## [Work instructions]
Please copy each line of the records below that holds the word "will".

<<<<

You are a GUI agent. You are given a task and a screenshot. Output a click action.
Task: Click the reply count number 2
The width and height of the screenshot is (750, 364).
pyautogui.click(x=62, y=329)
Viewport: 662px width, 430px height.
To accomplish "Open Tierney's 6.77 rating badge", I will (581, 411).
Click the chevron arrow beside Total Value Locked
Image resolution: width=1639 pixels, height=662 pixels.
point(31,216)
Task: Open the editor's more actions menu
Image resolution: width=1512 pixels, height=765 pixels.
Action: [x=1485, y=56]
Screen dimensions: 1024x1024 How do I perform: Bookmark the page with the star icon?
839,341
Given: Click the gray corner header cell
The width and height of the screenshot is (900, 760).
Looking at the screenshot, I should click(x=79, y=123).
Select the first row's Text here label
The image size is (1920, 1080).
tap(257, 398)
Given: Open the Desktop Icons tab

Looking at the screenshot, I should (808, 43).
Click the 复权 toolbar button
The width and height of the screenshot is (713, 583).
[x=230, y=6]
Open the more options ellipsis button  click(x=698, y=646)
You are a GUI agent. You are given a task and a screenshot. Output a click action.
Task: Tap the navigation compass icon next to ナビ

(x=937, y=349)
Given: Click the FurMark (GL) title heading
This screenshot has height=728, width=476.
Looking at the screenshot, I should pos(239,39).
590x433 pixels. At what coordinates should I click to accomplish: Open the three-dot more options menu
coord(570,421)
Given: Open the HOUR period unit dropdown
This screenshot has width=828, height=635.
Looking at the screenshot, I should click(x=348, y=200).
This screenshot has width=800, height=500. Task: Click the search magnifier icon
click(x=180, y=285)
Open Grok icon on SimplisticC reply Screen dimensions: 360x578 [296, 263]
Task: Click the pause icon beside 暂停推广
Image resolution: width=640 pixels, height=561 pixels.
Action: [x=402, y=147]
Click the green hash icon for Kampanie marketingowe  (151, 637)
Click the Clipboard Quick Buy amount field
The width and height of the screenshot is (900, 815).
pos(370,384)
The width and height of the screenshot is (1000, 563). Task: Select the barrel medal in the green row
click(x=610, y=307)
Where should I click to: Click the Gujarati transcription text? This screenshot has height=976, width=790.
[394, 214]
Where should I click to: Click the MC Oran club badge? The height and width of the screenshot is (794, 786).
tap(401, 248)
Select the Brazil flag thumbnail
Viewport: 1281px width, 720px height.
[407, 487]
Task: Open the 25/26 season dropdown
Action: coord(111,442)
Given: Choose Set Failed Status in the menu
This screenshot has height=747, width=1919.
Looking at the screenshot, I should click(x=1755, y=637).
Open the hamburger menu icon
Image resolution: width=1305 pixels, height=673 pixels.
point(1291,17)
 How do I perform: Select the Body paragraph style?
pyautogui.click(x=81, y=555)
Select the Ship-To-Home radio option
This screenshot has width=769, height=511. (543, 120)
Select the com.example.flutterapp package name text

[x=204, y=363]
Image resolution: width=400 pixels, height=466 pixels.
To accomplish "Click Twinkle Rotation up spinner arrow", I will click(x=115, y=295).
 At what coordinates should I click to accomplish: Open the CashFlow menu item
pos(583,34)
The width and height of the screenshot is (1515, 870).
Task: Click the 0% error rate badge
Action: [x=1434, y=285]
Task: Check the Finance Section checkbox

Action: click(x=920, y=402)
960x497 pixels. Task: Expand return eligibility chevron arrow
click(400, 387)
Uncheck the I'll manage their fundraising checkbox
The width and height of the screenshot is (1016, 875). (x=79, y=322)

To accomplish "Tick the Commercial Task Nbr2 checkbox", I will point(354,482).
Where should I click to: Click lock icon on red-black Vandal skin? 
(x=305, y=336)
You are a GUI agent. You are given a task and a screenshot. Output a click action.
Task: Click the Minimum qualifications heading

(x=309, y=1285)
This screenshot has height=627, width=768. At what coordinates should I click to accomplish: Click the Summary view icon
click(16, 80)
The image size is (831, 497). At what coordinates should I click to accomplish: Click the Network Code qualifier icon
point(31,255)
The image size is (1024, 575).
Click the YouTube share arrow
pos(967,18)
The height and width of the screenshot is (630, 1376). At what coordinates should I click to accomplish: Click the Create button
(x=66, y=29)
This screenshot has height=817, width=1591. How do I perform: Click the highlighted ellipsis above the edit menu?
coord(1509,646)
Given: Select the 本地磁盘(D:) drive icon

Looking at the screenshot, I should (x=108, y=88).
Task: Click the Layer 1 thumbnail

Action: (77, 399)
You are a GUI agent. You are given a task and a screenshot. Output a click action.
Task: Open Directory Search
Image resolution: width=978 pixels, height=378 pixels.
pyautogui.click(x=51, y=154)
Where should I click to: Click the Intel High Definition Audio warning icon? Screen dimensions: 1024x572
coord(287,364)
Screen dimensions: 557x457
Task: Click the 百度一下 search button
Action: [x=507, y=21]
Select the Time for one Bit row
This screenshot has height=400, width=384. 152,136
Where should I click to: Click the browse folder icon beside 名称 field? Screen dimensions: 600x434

>>>>

## [Answer below]
To accomplish "Open Tierney's 6.77 rating badge", I will (581, 411).
To accomplish "Click Twinkle Rotation up spinner arrow", I will click(x=115, y=295).
To accomplish "Tick the Commercial Task Nbr2 checkbox", I will point(354,482).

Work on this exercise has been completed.